* _Reading passage_
[BEGIN]
Fastest way to shrink LOB data in SQL Server

clip art of 
 a double-quote character

Question

We have a database of total size of 3886 GB. Out of which 778 GB is free. So total 3108 GB worth of data is present.

Out of which 2458 GB is “LOB Data” and 400 GB is worth “Regular”.

Since the database is hosted on AWS, so in order to save cost, we are trying to shrink data file in order to free up space. Son in order to accomodate data, we already have two drives of 2 TB each and both are almost FULL and my manager do not want to create another drive and put new files over there.

But when we tried to shrink 2 GB at a time, it was taking lot of time (saw dbcc lobcompact running in sp_who2) and we are sometimes seeing blocking as well. After googling, I came across below blog post from Paul S. Randal and he also states LOB data makes shrinking go slow.

https://www.sqlskills.com/blogs/paul/why-lob-data-makes-shrink-run-slooooowly-t-sql-tuesday-006/

My concern is:

Is there any way to make shrink go faster in this case or there is no way at all?
What other people are doing in such scenarios when it comes to cloud and they want to save some cost by reducing storage size?
Is my understanding correct that shrinking files can some way save costs to organization or am I wasting my time and worsening things up? If yes, then how can I convince him?

asked 2020-01-16 by sachin-SQLServernewbiee


Answer

Shrinking a database is not fast. In fact, it tends to be incredibly slow, and there’s nothing you can do to speed it up, other than to have less data to shrink.

How does shrinking work?
[END]
* _Stored rows_
[BEGIN]
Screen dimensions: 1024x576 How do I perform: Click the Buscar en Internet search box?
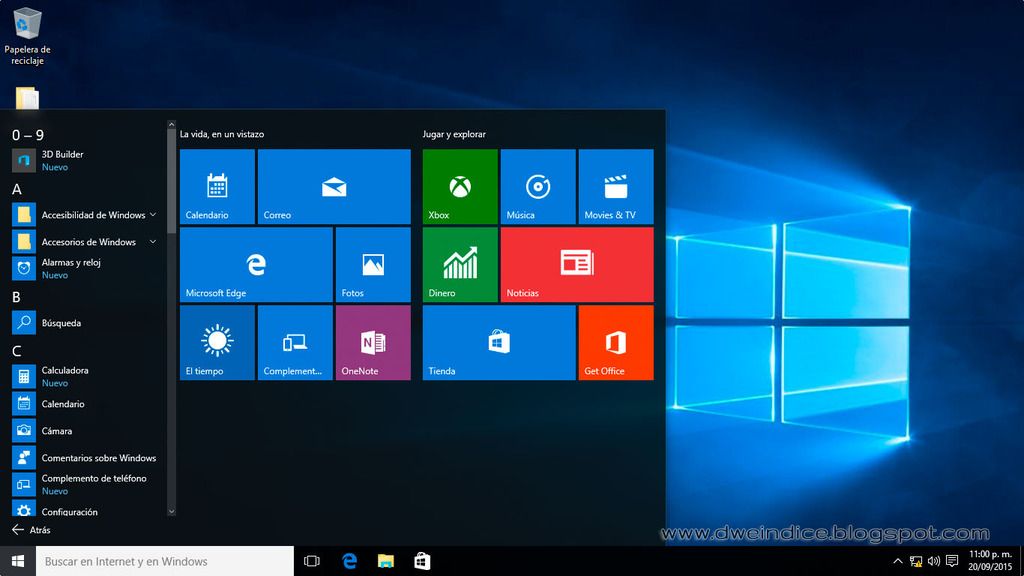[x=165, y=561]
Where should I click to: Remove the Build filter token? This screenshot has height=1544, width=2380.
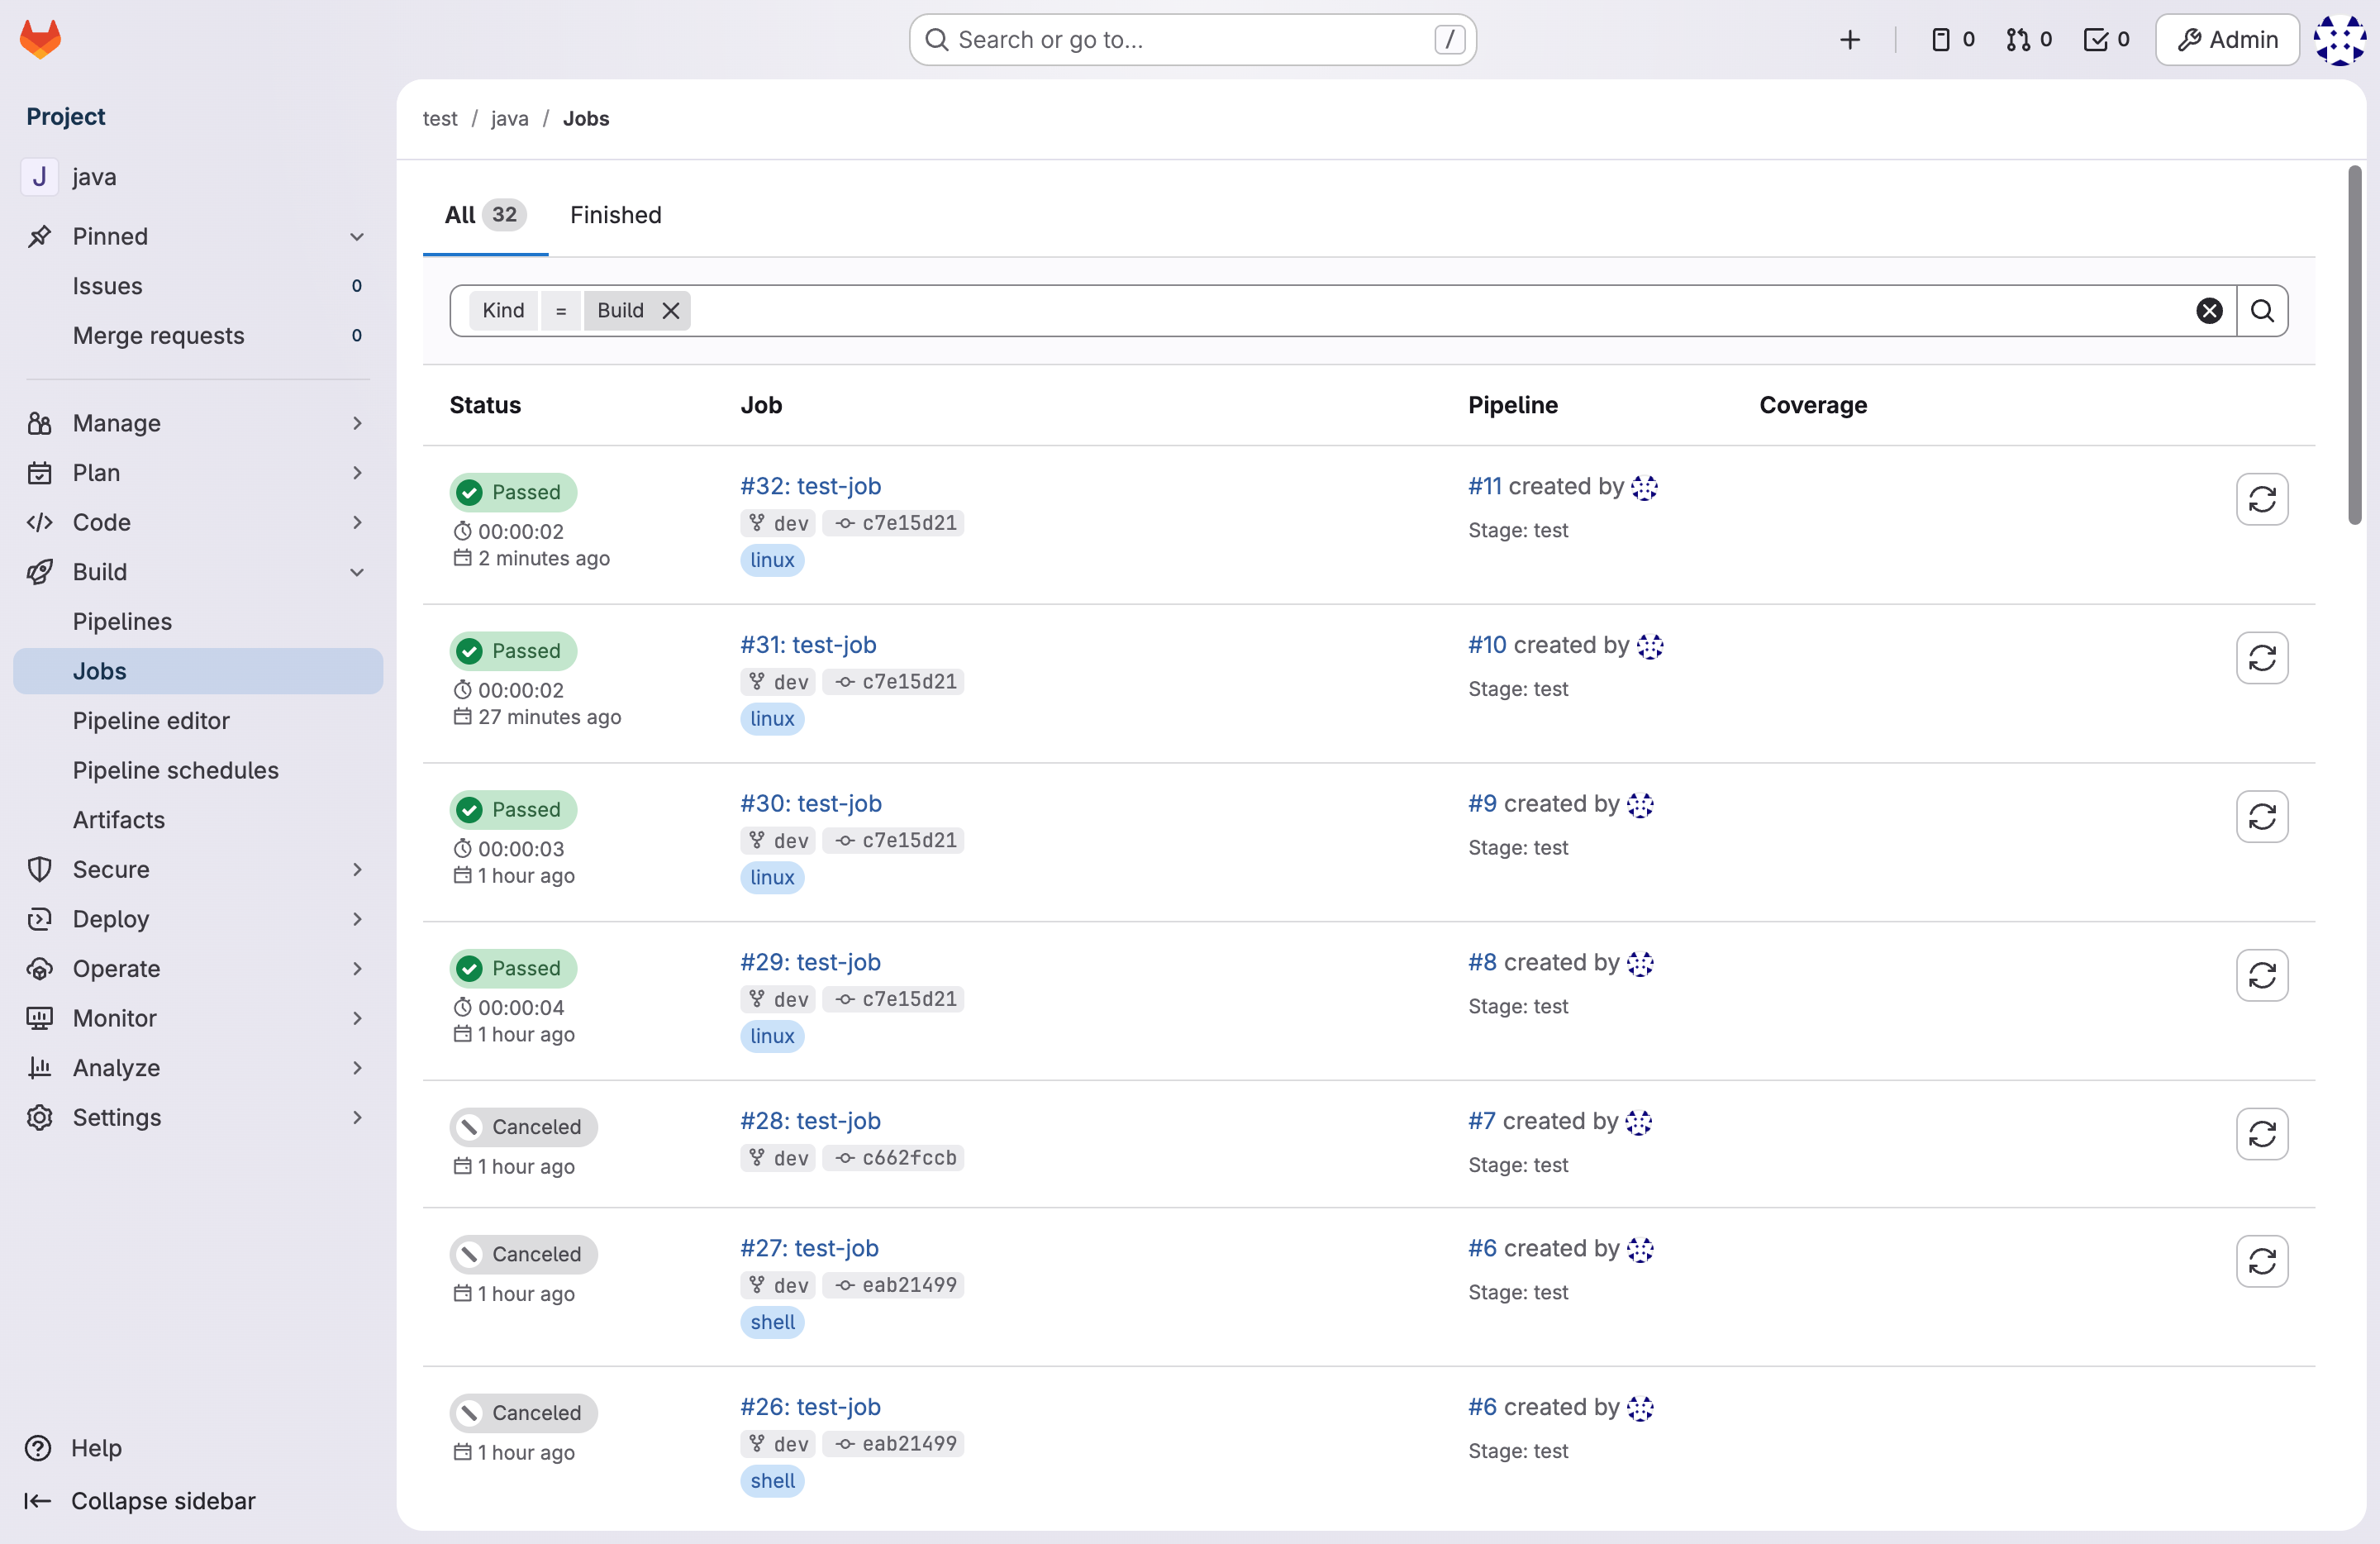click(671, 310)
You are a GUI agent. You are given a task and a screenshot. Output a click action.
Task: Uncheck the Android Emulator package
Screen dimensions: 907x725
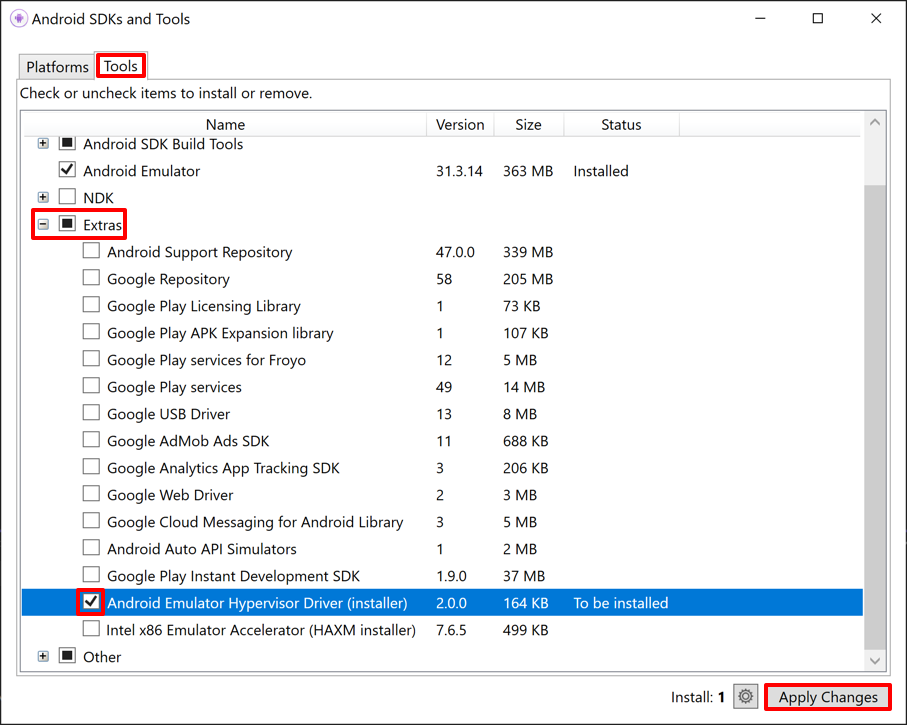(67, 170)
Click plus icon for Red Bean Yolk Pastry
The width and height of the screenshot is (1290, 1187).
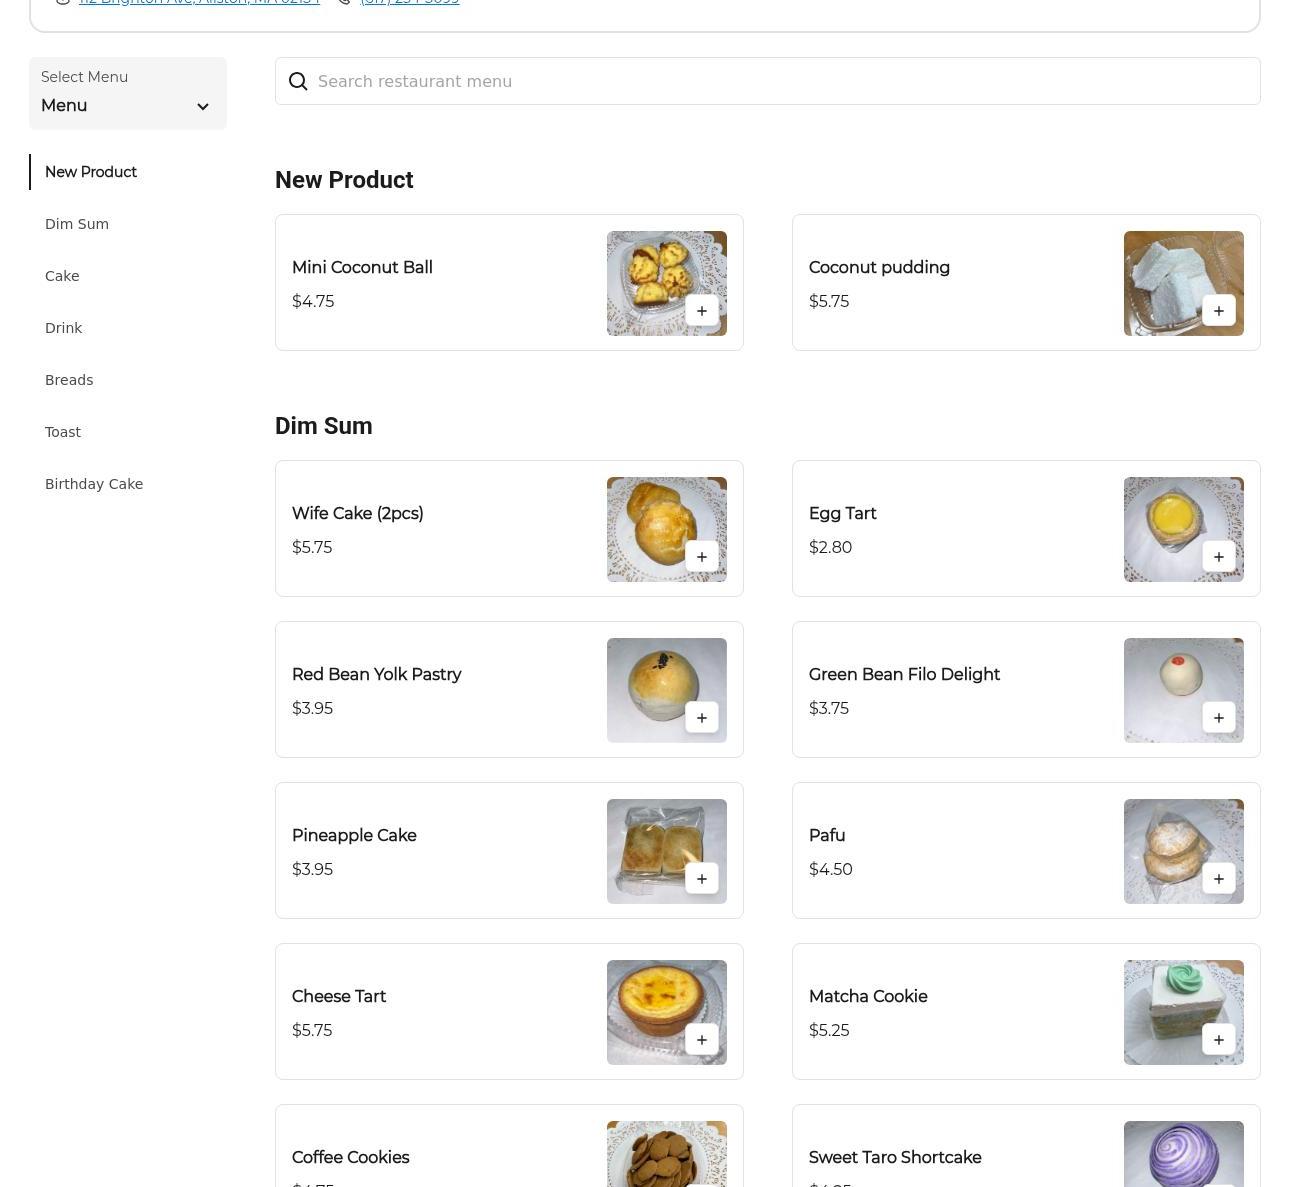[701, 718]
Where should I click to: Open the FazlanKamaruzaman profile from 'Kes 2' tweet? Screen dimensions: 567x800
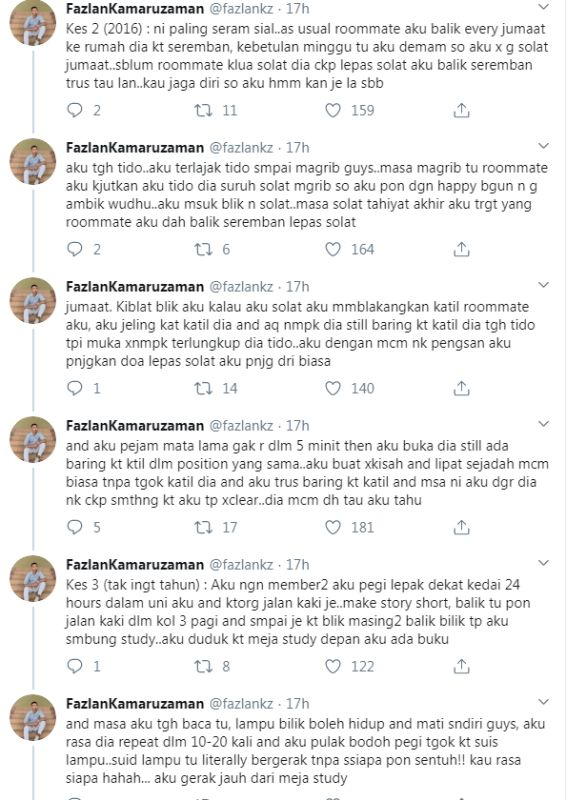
[END]
* _Problem set_
- a) In the SQL Server shrinking thread, how much of the data is LOB data?
- b) Pick up the SQL Server shrinking thread after its last line and keep writing the answer.

* _Task answers_
- a) 2458 GB

- b)
When you shrink a data file, SQL Server takes the 8k pages from the end of the file, and moves them to a (random) spot at the beginning of the file. It moves the pages one page at a time. In a way, the page-by-page movement of data is similar to the way a REORGANIZE works, except in reverse. Because the pages are moved individually, to a (random) new spot, it will “disorganize” pages by making previously-contiguous pages non-contiguous, creating fragmentation.

The page-by-page movement is inherently slow, which is why it is faster to REBUILD highly-fragmented indexes than to REORGANIZE them.

REBUILD instead

Normally, I’d suggest that you just REBUILD into a new filegroup, then remove or shrink the old (empty) filegroup. The REBUILD into the new filegroup will be faster than shrinking, because REBUILD if faster then REORGANIZE (and “backwards REORGANIZE” aka shrink). Then, with the old filegroup empty, it will be quick to remove or shrink when it is empty or almost empty, because there are no/few pages to remove.

And because shrinking creates fragmentation, you are going to need to do a REORGANIZE after you shrink anyway.

LOBing a curveball

In your scenario, LOB data represents 2458GB out of 3108GB total data (80%). When you do a REBUILD it will move the B-Tree pages, but it will not move the LOB data. So if you rebuild into a new filegroup, your old filegroup will still be 60+% full.

For the table(s) that have a significant amount of LOB data, you would need to take a different approach. You could create a new table in the new filegroup, migrate data to that new table, then swap table names and drop the old table. You could think of this process as a “manual rebuild”–except doing it this way would allow you to copy LOB data to the new filegroup. I describe this method in a blog post on changing data types, but the exact same method would work in this case–except you would be changing filegroups, rather than changing data types.

Shrinking (nearly) empty filegroups is fast

Shrinking is slow because it has to move allocated pages in order to create contiguous free space at the end of the data file. If the filegroup is empty, the end of the file can be truncated without moving pages and will be very fast.

If the filegroup you are shrinking is PRIMARY then you won’t be able to get it completely empty–PRIMARY contains all the system tables & metadata. By moving all your user tables out of PRIMARY, the filegroup will be almost empty, and there will be a very small number of pages to move. Having just a few pages to move will also be pretty fast, particularly compared to moving 2TB of pages.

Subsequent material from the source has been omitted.